Our Prime Focus for capital budgeting decisions:
Capital budgeting is the process by which the financial manager decides whether to invest in specific capital projects or assets. In some situations, the process may entail in acquiring assets that are completely new to the firm. In other situations, it may mean replacing an existing obsolete asset to maintain efficiency.
We at Reinaldo on the start of our business should consider following both Cash flow as well as the accounting profits as both are equally important as the Cash flow statement in financial accounting shows the movement of cash in the business, And it also segregates the cash activities into operating, financial and investing activities. The most important function of the Cash flow is to monitor the activities of inflow and outflow from the business. Cash flow statement also helps to analyze the short-term viability of the company, i.e., the company's capacity to pay of it debts and outstanding amounts.
Where as accounting profits have a lot of things, which includes things such as Gross profits, Operating profit, Net profit. Profits are important to be know for the business if it is earning or not, or if it is advisable to run the business according the investment made in the business.
Capital budgeting is important to know if the investment made by the company in the new machine is viable in the long term or not. The capital budget can be determined be many methods such as: -
▪ Net present value
▪ Profitability index
▪ Internal rate of return
All these methods follow the incremental cash flow method, which is not an advisable method to follow instead the break-even period or the time needed to realize the invested amount.
It would be advised that in order to have a more appropriate and a clear view on the return equal emphasis should be paid on both, cash flow as well as the accounting profits.
It is also advised the company should pay attention on the incremental profit rather than the incremental cash flow as the incremental cash flow is the excess cash flow introduced in the system on acceptance of a new project which is not an important criteria to determine weather to start the business or not, what is more important is the incremental profit which is the estimated profit received on the increased investment which is important for the company to determine the viability of the project. There are many ways to inject cash flow in the business if it falls short of, but there is not a way to introduce profit unless the business earns it.
We, should also pay emphasis on the total profits rather than the total free cash flow as the total cash flow determines the financial surplus in the system which is to be distributed among the shareholders and the investors, as we have no investors, the company will retain all the earning. Thus, we should pay much more emphasis on the total profit determining the final return of the project and the investment.

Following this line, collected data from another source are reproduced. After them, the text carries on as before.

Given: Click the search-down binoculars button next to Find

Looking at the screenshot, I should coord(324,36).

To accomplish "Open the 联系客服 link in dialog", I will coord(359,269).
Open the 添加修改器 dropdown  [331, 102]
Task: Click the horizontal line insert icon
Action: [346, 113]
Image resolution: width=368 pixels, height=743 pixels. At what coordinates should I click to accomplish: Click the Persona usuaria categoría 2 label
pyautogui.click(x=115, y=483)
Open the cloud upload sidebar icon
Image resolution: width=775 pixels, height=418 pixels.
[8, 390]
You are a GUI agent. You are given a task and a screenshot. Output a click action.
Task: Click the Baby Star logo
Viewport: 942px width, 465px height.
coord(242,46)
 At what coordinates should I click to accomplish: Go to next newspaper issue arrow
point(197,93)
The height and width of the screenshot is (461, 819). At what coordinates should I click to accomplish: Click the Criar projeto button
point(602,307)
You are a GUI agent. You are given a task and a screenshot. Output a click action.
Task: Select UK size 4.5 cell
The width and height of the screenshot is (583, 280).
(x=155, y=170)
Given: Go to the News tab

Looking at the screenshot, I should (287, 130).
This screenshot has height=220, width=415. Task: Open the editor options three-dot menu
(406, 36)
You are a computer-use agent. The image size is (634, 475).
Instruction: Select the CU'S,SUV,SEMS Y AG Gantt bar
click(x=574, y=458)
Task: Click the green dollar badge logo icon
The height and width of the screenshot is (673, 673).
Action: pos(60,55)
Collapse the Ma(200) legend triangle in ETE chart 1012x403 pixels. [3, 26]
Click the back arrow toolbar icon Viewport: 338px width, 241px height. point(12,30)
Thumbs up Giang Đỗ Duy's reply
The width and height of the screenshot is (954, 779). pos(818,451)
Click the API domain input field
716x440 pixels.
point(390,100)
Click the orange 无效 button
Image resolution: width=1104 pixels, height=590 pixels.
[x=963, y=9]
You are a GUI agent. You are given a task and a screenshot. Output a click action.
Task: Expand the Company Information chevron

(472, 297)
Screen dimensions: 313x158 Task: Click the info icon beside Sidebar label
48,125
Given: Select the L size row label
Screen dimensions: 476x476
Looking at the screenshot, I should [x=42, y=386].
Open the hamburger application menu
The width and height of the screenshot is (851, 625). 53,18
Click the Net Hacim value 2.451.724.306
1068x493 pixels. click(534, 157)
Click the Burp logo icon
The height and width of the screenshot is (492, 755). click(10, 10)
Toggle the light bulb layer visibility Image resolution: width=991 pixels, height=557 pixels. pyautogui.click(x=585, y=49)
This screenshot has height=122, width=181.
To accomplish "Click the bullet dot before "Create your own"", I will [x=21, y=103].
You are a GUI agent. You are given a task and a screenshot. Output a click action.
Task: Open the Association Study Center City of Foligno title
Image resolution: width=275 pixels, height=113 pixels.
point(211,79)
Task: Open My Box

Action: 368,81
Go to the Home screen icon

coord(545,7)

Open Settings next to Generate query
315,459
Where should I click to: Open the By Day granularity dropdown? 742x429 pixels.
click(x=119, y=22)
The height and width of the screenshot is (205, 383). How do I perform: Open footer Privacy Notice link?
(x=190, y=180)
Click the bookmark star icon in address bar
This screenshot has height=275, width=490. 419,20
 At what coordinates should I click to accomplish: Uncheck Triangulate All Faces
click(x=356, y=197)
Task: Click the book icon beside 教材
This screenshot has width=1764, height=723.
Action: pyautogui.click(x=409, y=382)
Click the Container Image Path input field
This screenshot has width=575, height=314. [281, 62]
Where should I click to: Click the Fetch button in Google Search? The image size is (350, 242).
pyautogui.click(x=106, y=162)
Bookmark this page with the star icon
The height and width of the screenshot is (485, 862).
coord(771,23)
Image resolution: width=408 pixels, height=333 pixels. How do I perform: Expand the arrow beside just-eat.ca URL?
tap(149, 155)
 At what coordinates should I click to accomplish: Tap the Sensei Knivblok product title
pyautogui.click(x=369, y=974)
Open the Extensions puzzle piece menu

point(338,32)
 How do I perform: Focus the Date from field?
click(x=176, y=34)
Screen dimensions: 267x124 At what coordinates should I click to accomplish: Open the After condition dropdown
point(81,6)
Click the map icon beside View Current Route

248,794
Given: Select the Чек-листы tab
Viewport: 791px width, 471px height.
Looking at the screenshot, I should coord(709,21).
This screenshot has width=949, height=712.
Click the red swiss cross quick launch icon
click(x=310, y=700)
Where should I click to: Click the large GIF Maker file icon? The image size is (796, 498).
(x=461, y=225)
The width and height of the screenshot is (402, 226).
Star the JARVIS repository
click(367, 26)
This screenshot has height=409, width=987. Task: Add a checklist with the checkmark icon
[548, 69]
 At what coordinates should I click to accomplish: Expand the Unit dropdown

The company has an estimated tenure of 5 years. Also, the working capital requirement decreases eventually thereby leading to cash outflows.
Being a comparatively short-term venture the emphasis should be on accounting profits. However any major deviations in the cash flows should not be overlooked.
Affect of Depreciation on Free Cash Flow:
Free cash flow is the cash flow available for distribution among all the security holders of an organization. They include equity holders, debt holders, preferred stock holders, convertible security holders, and so on, and depreciation is the fall in value of a fixed asset over the period of time due to the usage and the wear and tear.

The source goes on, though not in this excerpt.